Wednesday 14 November 2018

Fine weather and drought put the brakes on wind and hydro power

“Because of the intermittent nature of wind, we always make sure there is conventional electricity generation available to keep the lights on when it is not blowing.”
“Because of the intermittent nature of wind, we always make sure there is conventional electricity generation available to keep the lights on when it is not blowing.”
Paul Melia

Paul Melia

Little or no renewable electricity is being generated to power the economy due to the fine weather and drought conditions.

EirGrid said very little hydroelectric power had been generated in more than two weeks after water levels in rivers plummeted, which coupled with low wind meant the national grid operator was being forced to rely primarily on gas-fired power stations to keep the lights on.

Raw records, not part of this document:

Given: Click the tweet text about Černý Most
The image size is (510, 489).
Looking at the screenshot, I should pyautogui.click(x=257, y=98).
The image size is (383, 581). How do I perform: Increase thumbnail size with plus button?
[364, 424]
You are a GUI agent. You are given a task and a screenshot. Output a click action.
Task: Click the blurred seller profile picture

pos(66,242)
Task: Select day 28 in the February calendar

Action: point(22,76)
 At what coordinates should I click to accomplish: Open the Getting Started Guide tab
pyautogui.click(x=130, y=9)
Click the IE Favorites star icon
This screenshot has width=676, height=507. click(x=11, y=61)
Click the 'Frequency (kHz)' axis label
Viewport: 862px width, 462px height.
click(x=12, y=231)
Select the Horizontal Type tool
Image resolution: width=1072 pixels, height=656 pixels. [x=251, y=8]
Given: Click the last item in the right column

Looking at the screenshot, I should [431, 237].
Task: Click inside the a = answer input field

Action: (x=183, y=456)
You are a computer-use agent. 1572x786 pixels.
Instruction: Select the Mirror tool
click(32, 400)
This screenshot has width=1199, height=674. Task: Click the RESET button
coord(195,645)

On June 14 last at 9.30am, wind provided 2,270MW of power, enough for around 1.9 million homes.

Yesterday morning, at the same time, there was no wind on the system.

There are four hydroelectric generators on the system, which total 216 megawatts (MW), sufficient to power around 175,000 homes. The biggest is Ardnacrusha on the Shannon, but EirGrid said little had been generated from any of the stations.

"There has been no hydro for the last two weeks, because there's no water, and there's very little wind on the system, it's nearly all gas," EirGrid spokesman David Martin said. But he added there was no security of supply issue, with ample back-up in place.

"Because of the intermittent nature of wind, we always make sure there is conventional electricity generation available to keep the lights on when it is not blowing."